Saturday, 8 July 2017

Mughal Sarai... Praise-worthy!

I had never heard of Mughal Sarai and was quite curious as to what it would be like. As I entered the building, I stepped into the lift that zoomed up to the rooftop level. A passageway opened out to a beautiful terrace. 

I took in the ambiance and walked towards the air-conditioned section of the restaurant which happened to be just as lovely. The vibe of the place was positive and vibrant, and I was ever so glad that I had accepted the invite for the tasting at Mughal Sarai; extended to me via Team #FoodProwl.

We were offered mocktails to quench our thirst and we chose Fresh Lime Sodas, Khus Sherbet and Blue Lagoon mocktails. While I found the Blue Lagoon a tad too sweet, the Khus Sherbet was cool and very refreshing! The lime sodas, too, were perfectly balanced in flavour.

We began our meal with shorbas (soup) and appetizers. We tried two shorbas; the Chicken Yakhnee and Gosht Paya Ka Shorba. At the first sip of the Chicken Yakhnee we went, ‘wowww!’, the soup was hot, hearty and lip-smackingly good. We then turned our attention to the Gosht Paya Ka Shorba. If the Chicken Yakhnee was ‘wowww’ then this soup had us saying, ‘Oh my God! This beats the Chicken Yakhnee.' The paya shorba was simply superb! Each and every one at the table loved it!
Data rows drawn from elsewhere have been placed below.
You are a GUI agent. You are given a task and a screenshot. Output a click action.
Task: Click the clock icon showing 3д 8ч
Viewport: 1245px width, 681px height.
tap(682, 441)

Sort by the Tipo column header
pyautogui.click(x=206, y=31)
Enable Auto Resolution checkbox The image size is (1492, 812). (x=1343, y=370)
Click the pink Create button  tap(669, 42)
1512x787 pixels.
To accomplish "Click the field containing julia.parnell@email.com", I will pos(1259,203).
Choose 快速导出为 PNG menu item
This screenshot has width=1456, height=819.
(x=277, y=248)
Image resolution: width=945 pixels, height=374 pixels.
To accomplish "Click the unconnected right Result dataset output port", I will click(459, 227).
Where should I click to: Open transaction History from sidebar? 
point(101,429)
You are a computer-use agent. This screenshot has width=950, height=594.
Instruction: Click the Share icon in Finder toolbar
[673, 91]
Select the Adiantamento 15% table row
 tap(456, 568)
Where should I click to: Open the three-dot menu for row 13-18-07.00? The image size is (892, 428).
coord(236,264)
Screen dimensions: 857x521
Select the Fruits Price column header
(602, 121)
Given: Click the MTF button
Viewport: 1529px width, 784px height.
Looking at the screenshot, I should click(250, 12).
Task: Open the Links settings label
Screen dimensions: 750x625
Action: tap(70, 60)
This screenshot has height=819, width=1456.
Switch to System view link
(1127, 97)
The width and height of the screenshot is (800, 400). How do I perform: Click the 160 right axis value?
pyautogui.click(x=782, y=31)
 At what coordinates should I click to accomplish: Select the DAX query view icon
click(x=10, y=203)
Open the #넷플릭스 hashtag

Before I voice my opinion about the food, I need to mention that the idea of writing the name of the restaurant on some of the platters actually marred the look of the dish instead of enhancing it. The platter would look way classier without the ‘Mughal Sarai’ scrawl. (Please take this suggestion in a positive way because my intention is not to demean the person who thought of it)

For appetizers we were served; Karari Roti, Dahi Ke Kebab, Paneer Shahjani, Murg Ki Raseed and Keftey Kebab. The Karari Roti was the best I have ever had. Paper thin, crisp, brushed with ghee and sprinkled with spices; this one was perfect in every sense of the word! 

The Dahi Ke Kebabs and the Murg Ki Raseed were also delish. The Paneer Shahjani was a dish of sautéed mushrooms sandwiched between soft slices of paneer and was nicely done! What stole my heart, though, was their signature dish, Keftey Kebab. These were mutton mince kebabs! Beautifully seasoned and cooked to a perfect succulent texture; these babies were stellar! A must try!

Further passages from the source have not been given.